A pirinixic acid derivative (LP105) inhibits murine 5‐lipoxygenase activity and attenuates vascular remodelling in a murine model of aortic aneurysm

BACKGROUND AND PURPOSE Arachidonic acid derivatives play a central role in inflammation processes. Arachidonic acid is metabolized by several enzymes, particularly cyclooxygenases (COX), 5‐lipoxygenase (5‐LOX) and microsomal prostaglandin E‐synthase‐1 (mPGES‐1) to pro‐inflammatory mediators. EXPERIMENTAL APPROACH We determined the effect of LP105, a pirinixic acid derivative which acts as inhibitor of 5‐LOX, COX and mPGES‐1, on aortic aneurysm development in mice and on 5‐LOX activity in murine monocytes. KEY RESULTS In a monocyte cell line (RAW264.7), LP105 inhibited 5‐LOX in whole cells (IC 50 : 1–3 µM) and in supernatants (IC 50 : ∼10 µM). Oral administration of LP105 to mice resulted in therapeutic tissue and plasma levels. Aortic aneurysms were induced in ApoE −/− mice by angiotensin II (AngII) and LP105 (5 mg·day −1 per animal) was co‐administered to a subgroup.

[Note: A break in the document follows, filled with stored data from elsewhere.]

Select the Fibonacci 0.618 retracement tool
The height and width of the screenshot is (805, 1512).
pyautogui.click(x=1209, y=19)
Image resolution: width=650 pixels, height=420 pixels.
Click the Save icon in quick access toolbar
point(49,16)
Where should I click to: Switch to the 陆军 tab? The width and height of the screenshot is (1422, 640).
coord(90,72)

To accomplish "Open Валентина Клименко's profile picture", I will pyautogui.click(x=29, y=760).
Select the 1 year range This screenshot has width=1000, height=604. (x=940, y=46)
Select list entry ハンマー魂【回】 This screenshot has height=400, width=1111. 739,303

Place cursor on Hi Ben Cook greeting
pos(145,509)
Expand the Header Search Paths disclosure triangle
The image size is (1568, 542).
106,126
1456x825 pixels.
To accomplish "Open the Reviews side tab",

Compared with animals receiving AngII alone, the LP105+AngII group showed a lower heart rate, a trend towards reduced heart to body weight ratio but similar hypertensive responses. AngII alone significantly increased aortic weight and diameter but co‐treatment with LP105+AngII prevented these changes. LC/MS‐MS studies revealed increased 15‐hydroxytetraenoic acid (15‐HETE) and 14,15‐epoxyeicosatrienoic acid (14,15‐EET) plasma levels in LP105‐treated animals. In the murine kidney, mRNAs of EET‐generating or metabolizing enzymes and of 5‐LOX and 15‐LOX were unaffected by LP105. LP105 also did not inhibit the EET‐metabolizing soluble epoxide hydrolase. CONCLUSIONS AND IMPLICATIONS LP105 was a potent inhibitor of monocyte 5‐LOX and reduced AngII‐induced vascular remodelling in mice. A shift of arachidonic acid metabolism to the protective EET pathway may contribute to the beneficial effects of LP105.